Ma fille n'est qu'une trainée, comme sa mère ! " Qu'il a continué de hurler. Il s'est avancé vers moi, la main prête à frapper. Le coup, j'lai pas senti. Alex s'est placé entre moi et cet espèce de monstre impassible. Il a pas crié, il m'a simplement regardé. Je l'ai vu tomber, je l'ai vu. Je l'ai vu se replier sur lui et mon père ne plus s'arrêter. J'ai crier, des cris à peine audible sous les rugissements de mon père. Alex gardait les yeux ouverts. Le bleu était plus intense que jamais. J'étais là, j'ai vu. des minutes entières, j'ai vu.
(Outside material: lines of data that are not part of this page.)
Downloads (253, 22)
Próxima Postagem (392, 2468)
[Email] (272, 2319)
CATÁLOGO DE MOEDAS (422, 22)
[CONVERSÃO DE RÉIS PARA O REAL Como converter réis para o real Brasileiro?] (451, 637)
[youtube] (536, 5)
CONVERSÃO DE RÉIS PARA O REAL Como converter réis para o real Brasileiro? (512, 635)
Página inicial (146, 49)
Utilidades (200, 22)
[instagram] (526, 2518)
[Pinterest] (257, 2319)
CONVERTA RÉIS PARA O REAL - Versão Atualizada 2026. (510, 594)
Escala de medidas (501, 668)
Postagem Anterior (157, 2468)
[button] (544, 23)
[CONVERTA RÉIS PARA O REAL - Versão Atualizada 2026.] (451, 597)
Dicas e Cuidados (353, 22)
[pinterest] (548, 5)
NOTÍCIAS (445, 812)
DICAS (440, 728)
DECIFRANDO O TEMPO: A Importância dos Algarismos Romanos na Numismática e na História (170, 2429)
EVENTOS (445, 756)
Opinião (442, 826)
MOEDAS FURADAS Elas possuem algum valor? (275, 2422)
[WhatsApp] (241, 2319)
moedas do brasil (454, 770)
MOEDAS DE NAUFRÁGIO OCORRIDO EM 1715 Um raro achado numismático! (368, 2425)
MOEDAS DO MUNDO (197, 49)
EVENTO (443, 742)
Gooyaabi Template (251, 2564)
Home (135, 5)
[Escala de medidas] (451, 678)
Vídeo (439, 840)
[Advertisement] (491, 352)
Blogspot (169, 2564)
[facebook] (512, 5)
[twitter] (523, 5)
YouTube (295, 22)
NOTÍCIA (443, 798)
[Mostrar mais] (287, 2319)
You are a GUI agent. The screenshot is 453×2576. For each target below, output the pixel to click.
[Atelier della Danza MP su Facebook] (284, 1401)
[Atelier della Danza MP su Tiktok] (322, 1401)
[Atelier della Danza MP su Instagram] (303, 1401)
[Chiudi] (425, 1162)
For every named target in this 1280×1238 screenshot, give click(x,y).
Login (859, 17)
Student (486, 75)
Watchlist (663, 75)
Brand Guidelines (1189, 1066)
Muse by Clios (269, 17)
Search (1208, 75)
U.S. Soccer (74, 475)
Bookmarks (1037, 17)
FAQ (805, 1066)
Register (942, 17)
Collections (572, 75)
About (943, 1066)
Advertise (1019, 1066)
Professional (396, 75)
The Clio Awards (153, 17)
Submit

Puis ses yeux se sont éteins, mon père à arrêter de cogner. J'ai compris , à ce moment là. j'ai compris, c'était fini. Mon père m'a regardé, puis à regardé ses mains tachées d'un rouge plus puissant que ce dont il aspirait. Il s'est assis. Je ne disais plus rien. Je me suis baissée, j'ai attrapé la main encore chaude d'Alex, puis me suis blottie contre lui. j'ai hurlé. J'lui ai hurlé de se relever, et derrière, j'entendais ma mère pleurer. Claire Chazal continuait son interminable discours . Tard, plus tard, les flics sont venus. Menottes aux mains, mon père est parti. Menottes aux mains, il m'a lancé un dernier regard, que j'ai fuis. Depuis, je ne l'ai jamais revu. 12 ans de taules, tu parles. Maintenant, je vis avec ma mère, dans un truc parait-il sympa. Chaque jour, on me demande ce que j'ai fais de ma journée, et je me rends compte à quel point ça compte pas. Parait que tout vas bien dans ma vie, mais mes nuits ne sont plus que des cris résonnant dans ma mémoire. Et ce regard. Le bleu de ses yeux me quittant. Pas de happy end. On partira pas. Je ne tiendrais plus sa main. Alex m'a sauvé. j'étais là. j'ai tout vu, et j'ai pas bougé.